Bill Giesler employs strategic planning to help Pedco E&A Services

Bill Giesler, Owner and President, Pedco E&A Services

Bill Giesler has had to endure more change at Pedco E&A Services Inc. in the past five years than the company has had in its 30-year history. The climate of the current economy, the moves necessary to adapt to it, clients’ changing needs, and the start of retiring baby boomers has given the company a wake up call.
Giesler, Pedco’s owner and president, knew that with all this happening around the 84-employee design and consulting firm, business operations and the way leadership looked at the company had to change.
“We said, ‘Wait a minute. We’ve got to really change how we look at this business, how we manage the business, and how we lead the business,’” Giesler says. “In the last five years, this company has made a right turn from wherever we were headed; we deviated significantly from that path and really took control of our destiny as opposed to just floating down the river and going wherever it was taking us.”
That revelation and the ongoing changes inside and outside the business led the company to explore strategic planning.
“Our clients are changing in the downturn and they’re getting leaner and meaner and looking for quicker, better, cheaper ways of doing business, and we’ve really got to stay in alignment with where they are and what they’re doing,” Giesler says. “It really boils down to managing change. A lot of changes have been occurring over the last couple of years and just trying to stay in alignment with our clients on one side and then on the internal piece, we’ve got a lot of transitions occurring internally.”
The company had run itself tactically over the years and needed help making the transition to more strategic business and processes
“Over the last five years we’ve really opened ourselves up to bringing in outside experts and we brought them in for marketing, business development, HR, strategic planning, project management training and not just local experts but national experts as well,” he says. “What we’ve done is really tried to learn what the best practices are nationally and those that apply to us that we can use we grasp those and implemented those into our processes and how we look at the business.”

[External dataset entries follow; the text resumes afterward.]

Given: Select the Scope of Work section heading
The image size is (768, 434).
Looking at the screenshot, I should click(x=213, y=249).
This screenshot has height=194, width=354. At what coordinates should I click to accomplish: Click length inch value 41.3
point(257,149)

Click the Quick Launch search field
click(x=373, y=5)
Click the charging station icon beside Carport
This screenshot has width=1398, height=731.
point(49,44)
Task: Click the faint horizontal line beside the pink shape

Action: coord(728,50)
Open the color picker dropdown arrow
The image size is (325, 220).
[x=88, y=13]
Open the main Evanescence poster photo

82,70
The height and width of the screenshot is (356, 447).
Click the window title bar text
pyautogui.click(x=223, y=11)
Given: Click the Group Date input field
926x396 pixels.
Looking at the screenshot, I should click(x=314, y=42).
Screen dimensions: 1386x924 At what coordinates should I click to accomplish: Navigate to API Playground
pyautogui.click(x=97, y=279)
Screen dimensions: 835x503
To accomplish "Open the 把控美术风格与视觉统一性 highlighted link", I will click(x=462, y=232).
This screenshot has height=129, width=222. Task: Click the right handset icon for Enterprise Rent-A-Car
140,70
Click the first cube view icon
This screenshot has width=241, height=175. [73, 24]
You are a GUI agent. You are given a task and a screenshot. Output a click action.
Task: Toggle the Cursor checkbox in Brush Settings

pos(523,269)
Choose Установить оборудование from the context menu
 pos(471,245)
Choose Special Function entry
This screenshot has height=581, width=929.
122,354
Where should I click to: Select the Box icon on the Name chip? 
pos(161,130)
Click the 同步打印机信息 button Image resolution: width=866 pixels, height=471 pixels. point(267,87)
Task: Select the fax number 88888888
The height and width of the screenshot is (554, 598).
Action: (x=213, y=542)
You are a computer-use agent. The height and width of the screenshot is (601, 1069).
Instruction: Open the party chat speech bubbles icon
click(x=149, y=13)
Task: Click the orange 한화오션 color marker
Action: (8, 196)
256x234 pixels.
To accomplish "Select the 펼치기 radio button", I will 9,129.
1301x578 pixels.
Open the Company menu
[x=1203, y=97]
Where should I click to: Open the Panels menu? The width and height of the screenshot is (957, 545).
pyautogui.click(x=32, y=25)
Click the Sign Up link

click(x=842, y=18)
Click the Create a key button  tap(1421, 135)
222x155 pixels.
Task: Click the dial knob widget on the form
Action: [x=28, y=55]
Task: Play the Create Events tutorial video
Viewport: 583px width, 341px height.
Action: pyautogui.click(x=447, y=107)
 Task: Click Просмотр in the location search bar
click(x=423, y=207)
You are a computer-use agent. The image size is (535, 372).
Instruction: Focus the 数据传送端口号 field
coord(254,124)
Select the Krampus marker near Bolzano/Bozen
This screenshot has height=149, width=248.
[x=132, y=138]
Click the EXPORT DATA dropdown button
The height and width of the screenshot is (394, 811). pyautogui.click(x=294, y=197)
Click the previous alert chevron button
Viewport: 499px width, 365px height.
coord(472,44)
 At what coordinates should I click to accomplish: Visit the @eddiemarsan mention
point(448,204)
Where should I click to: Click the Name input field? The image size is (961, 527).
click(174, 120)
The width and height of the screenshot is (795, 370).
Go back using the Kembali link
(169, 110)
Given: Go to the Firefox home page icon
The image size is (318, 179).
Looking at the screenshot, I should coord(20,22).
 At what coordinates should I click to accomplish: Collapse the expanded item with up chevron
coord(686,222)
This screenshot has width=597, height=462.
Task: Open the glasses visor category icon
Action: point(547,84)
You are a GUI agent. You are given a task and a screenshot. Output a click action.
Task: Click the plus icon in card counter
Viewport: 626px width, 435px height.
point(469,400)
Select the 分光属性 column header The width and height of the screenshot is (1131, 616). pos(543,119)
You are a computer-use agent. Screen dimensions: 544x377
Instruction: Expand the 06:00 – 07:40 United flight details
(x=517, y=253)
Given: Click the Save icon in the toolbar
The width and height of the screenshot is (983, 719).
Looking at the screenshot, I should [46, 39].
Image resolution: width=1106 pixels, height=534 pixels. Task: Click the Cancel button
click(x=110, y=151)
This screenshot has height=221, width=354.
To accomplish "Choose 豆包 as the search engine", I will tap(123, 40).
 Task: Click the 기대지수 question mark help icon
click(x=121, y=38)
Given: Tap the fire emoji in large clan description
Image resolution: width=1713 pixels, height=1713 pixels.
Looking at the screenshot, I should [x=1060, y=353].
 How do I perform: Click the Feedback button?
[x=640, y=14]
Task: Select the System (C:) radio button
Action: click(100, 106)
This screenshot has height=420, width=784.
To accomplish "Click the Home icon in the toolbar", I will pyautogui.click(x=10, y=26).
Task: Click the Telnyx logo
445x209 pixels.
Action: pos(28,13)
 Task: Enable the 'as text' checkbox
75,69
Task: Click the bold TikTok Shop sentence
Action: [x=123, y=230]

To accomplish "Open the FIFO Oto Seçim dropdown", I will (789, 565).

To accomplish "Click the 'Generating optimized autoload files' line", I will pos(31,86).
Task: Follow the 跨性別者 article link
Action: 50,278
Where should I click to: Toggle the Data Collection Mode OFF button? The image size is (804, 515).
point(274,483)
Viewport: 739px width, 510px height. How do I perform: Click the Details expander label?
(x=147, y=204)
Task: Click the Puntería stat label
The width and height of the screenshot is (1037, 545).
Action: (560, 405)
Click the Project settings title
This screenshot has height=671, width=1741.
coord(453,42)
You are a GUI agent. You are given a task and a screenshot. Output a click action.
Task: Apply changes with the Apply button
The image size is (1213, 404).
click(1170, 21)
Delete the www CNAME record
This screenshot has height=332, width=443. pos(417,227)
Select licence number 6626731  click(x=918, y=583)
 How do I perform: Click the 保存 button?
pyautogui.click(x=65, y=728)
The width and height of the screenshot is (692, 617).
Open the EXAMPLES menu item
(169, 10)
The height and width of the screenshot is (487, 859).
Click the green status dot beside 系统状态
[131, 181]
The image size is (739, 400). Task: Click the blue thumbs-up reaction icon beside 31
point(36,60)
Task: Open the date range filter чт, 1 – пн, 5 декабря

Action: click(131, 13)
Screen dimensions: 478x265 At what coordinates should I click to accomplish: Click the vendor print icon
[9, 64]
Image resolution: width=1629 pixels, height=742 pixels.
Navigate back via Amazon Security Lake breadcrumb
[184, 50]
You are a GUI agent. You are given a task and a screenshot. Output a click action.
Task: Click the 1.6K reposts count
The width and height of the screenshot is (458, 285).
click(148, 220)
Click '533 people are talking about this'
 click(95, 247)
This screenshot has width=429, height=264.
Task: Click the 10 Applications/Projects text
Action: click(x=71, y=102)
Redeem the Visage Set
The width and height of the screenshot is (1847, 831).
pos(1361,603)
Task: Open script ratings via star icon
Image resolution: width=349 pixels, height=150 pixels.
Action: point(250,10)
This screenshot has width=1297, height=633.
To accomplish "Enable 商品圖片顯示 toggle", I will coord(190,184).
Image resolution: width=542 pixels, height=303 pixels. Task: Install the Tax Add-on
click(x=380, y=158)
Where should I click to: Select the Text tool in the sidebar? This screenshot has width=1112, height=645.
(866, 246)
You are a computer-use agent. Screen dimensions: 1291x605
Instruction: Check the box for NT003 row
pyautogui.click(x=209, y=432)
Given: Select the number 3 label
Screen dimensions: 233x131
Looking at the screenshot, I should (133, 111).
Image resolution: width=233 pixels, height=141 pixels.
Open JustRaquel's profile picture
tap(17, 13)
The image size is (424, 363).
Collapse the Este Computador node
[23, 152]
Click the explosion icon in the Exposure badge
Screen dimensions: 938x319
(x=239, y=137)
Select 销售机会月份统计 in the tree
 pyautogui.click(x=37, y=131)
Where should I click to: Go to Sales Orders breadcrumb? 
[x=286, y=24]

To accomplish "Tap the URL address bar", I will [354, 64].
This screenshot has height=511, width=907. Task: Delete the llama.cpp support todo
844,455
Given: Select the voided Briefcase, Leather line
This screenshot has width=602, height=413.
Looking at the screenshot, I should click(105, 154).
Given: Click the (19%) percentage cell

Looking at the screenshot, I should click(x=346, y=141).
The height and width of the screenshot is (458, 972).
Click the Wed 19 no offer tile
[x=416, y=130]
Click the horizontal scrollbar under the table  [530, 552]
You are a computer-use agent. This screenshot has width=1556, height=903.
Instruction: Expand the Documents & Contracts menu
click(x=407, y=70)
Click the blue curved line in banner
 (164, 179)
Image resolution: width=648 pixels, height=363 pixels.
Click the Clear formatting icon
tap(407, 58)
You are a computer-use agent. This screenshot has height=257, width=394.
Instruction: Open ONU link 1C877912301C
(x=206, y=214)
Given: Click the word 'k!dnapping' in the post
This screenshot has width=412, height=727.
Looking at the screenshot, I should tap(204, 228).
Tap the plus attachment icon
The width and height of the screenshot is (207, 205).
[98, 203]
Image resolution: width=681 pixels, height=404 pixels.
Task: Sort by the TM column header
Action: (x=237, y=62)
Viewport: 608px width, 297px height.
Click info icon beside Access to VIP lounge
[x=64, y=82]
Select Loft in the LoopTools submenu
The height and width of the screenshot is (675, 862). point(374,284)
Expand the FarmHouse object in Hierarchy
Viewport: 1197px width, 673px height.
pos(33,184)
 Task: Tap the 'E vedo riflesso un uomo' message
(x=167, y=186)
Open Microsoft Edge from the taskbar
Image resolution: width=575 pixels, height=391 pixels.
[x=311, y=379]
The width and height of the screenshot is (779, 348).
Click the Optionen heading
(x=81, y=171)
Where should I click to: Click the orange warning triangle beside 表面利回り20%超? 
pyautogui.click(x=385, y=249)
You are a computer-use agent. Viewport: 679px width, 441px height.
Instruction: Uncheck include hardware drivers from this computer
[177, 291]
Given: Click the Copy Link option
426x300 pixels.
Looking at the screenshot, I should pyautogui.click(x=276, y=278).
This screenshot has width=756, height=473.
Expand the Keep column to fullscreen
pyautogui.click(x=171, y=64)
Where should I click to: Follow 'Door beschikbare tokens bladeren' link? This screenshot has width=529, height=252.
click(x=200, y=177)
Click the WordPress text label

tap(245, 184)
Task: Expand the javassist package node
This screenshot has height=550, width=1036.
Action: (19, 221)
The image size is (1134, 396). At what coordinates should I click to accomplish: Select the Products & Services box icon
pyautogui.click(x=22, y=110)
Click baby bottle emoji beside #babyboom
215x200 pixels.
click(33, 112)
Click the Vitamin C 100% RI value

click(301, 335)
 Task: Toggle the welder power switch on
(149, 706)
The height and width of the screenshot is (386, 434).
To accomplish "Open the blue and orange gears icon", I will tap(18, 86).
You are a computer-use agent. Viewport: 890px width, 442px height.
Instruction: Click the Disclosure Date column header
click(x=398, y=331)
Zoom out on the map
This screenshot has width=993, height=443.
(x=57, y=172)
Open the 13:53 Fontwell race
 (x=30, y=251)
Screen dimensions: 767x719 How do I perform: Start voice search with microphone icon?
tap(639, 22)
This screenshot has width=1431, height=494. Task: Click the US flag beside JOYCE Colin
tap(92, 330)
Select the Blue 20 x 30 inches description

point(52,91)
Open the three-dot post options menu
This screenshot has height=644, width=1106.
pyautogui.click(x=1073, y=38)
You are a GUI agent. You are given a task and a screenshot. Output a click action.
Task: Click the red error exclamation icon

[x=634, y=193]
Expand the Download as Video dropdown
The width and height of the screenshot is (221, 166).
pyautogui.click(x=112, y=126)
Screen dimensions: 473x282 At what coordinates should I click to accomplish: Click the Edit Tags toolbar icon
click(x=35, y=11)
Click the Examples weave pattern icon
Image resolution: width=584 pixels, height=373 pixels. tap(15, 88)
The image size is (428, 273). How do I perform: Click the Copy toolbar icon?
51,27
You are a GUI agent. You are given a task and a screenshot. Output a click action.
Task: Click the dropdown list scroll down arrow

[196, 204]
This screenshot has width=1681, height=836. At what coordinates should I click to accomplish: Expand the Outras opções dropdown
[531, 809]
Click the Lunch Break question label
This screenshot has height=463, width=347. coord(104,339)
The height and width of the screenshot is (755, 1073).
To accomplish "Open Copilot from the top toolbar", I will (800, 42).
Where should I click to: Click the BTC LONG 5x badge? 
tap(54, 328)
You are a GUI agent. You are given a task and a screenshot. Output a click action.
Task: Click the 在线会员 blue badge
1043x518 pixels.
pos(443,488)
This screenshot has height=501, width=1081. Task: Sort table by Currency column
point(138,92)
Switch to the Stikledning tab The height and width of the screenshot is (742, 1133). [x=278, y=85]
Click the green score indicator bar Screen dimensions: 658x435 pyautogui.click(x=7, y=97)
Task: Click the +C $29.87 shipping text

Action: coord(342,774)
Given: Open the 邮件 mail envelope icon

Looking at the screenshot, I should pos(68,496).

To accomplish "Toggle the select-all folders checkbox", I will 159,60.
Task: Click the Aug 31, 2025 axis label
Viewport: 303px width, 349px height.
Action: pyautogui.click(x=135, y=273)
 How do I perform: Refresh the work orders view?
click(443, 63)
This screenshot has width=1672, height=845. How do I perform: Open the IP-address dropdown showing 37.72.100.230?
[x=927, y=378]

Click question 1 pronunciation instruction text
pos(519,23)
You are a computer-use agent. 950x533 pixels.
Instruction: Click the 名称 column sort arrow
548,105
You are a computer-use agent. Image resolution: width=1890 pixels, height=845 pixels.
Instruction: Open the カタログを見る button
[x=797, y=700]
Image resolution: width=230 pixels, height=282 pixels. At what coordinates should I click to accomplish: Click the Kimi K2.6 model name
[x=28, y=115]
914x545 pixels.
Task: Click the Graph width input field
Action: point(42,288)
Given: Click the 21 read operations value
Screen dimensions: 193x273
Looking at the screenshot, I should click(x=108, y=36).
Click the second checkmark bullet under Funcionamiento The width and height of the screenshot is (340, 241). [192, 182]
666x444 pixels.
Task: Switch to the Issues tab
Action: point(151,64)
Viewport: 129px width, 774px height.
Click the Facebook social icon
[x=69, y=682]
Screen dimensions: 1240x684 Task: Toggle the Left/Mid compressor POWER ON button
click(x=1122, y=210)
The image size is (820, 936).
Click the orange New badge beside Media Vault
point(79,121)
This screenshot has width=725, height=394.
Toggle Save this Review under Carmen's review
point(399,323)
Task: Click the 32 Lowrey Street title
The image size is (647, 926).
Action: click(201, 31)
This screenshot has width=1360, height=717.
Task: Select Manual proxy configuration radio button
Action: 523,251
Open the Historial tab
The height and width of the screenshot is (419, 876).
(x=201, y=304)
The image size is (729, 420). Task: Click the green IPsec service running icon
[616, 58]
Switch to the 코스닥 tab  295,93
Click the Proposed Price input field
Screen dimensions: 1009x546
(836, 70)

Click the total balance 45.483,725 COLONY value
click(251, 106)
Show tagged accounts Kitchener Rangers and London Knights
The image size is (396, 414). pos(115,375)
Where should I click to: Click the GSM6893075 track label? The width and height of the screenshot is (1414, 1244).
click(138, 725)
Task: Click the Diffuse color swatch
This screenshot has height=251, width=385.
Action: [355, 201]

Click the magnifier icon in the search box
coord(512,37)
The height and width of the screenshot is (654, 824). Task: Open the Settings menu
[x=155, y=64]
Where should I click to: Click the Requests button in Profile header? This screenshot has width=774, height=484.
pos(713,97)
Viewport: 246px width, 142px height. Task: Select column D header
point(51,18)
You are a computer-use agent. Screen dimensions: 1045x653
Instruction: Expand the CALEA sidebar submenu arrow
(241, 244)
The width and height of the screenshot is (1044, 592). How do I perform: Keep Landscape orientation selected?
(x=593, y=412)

Trying to problem solve challenges internally was no longer garnering the best results. Giesler needed to strategize about how the company could improve for the future.
“You have to start off with strategic planning. … Think strategically and be open to using outside advisers and experts to understand best practices industrywide and utilize that,” he says. “The process that we went through recently is we discovered to a deeper level who we are. We developed six critical success factors to our business and we had really never thought of our business in those terms. Once you kind of focus on that you understand what drives what.”
Strategic planning is a great way to make your company nimble and adaptable to change. To get the most out of it you have to involve a team.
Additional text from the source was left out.